Defendants argued that class treatment was inappropriate.  Each client signed a contract on admission acknowledging that no guarantee of recovery had been made, thus making issues of materiality or reliance vary from consumer to consumer.  Further, defendants argued, each class member’s right to medical privacy would render management difficult or even impossible.  Plus, the large admission fee would give each member sufficient incentive to litigate on her own.
The trial court denied certification, and the court of appeals affirmed.  Substantial evidence supported the trial court’s determination that common questions of law or fact didn’t predominate.  In order to establish commonality in false advertising, a plaintiff must show at a minimum that each class member was exposed to the ads.  But the class definition included people who never saw any of Passages’s ads, as well as people who were cured.  Tobacco II was not to the contrary; it involved standing, not commonality.  Even assuming that the class comprised only those exposed to the ads at issue, Doe would have to show reliance, and the trial court found that reliance and causation couldn’t be established classwide, a finding that was supported by the evidence.

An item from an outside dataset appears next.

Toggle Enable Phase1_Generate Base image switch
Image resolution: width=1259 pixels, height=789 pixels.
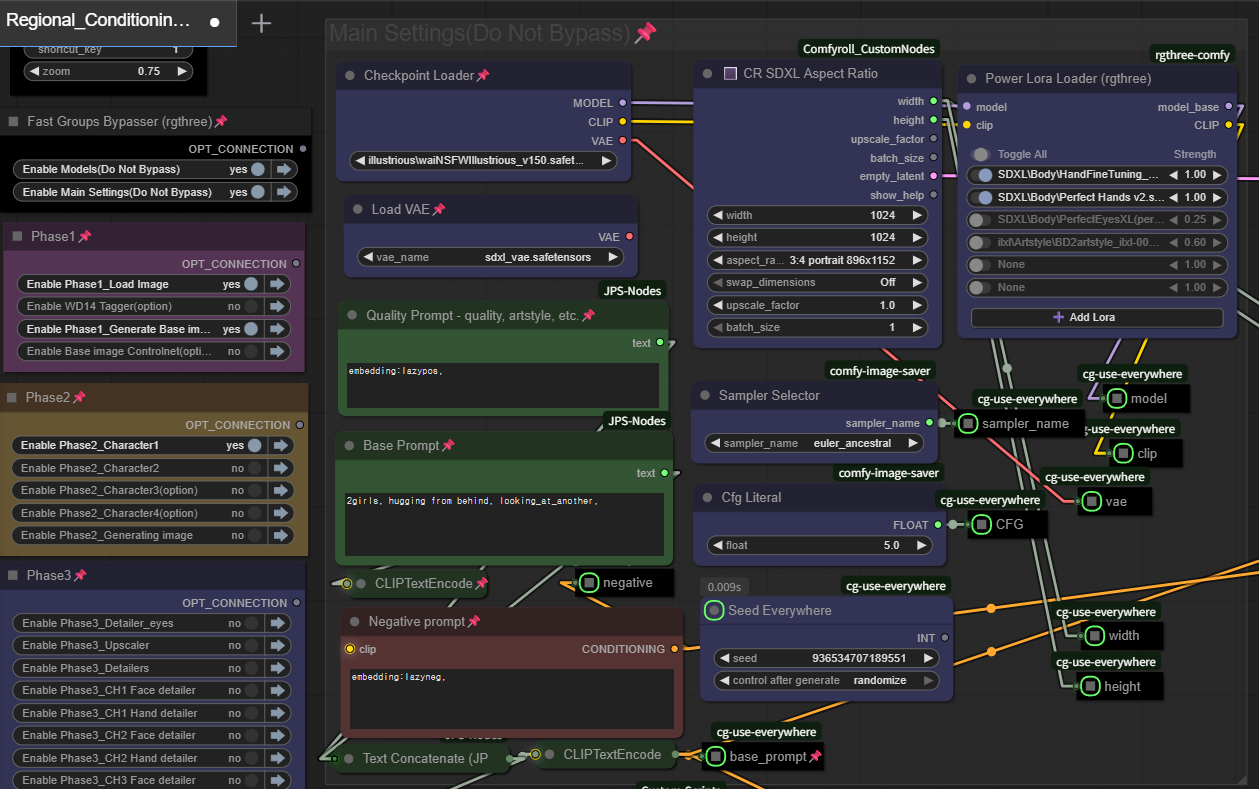click(251, 329)
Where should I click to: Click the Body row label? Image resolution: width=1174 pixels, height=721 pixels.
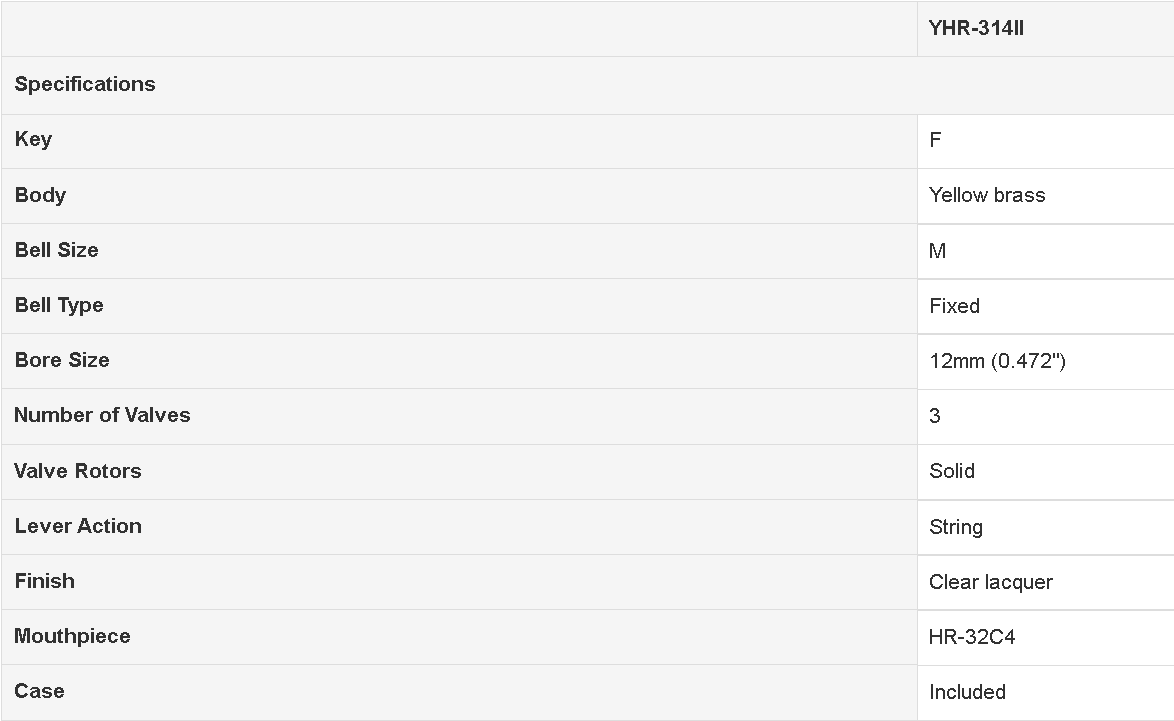[40, 195]
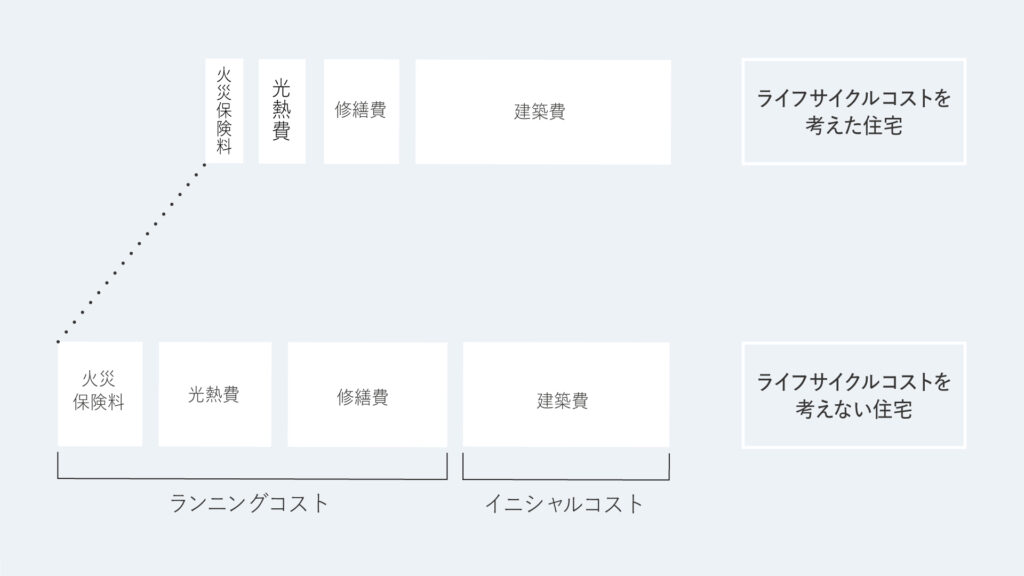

If materiality or reliance would vary from consumer to consumer, the issue is not subject to common proof, and the action is properly not certified as a class action. That was the situation here because, “among other reasons, there was no evidence of a common misrepresentation that had caused injury to the entire class, and there was a potential conflict between those class members who had read and attempted to negotiate the allegedly unconscionable contract and those, like plaintiff, who had not read or negotiated the contract.”  But isn’t a promised cure inherently material to these vulnerable consumers, and thus presumed to cause classwide reliance?  Passages argued that the contract dispersed any such inference, and Doe didn’t address the contract until his reply brief.  The court of appeals held that the enforceability of the contract provision might vary from client to client; Doe’s declaration said that he didn’t read or understand the contract and was mentally and physically impaired when he signed it.  That supported a finding that his claim was not typical and that potential class members differed.
Moreover, the court of appeals affirmed denial of certification of the UCL claim on superiority grounds, even though the UCL claim didn’t require reliance or proof of exposure to deceptive advertising.  The proposed class included those who were actually cured, which mattered to the question of restitution, which is measured by the difference between what the plaintiff paid and the value of what she received.  For cured class members, that difference was zero.  For those who relapsed, calculating restitution wouldn’t be a simple matter of calculating the cost per day to attend Passages.  Thus, the trial court reasonably denied certification of the proposed class on the ground that, in order to fashion a restitution award, “it would be necessary to litigate the degree of each class member's recovery (or lack thereof) from addiction.”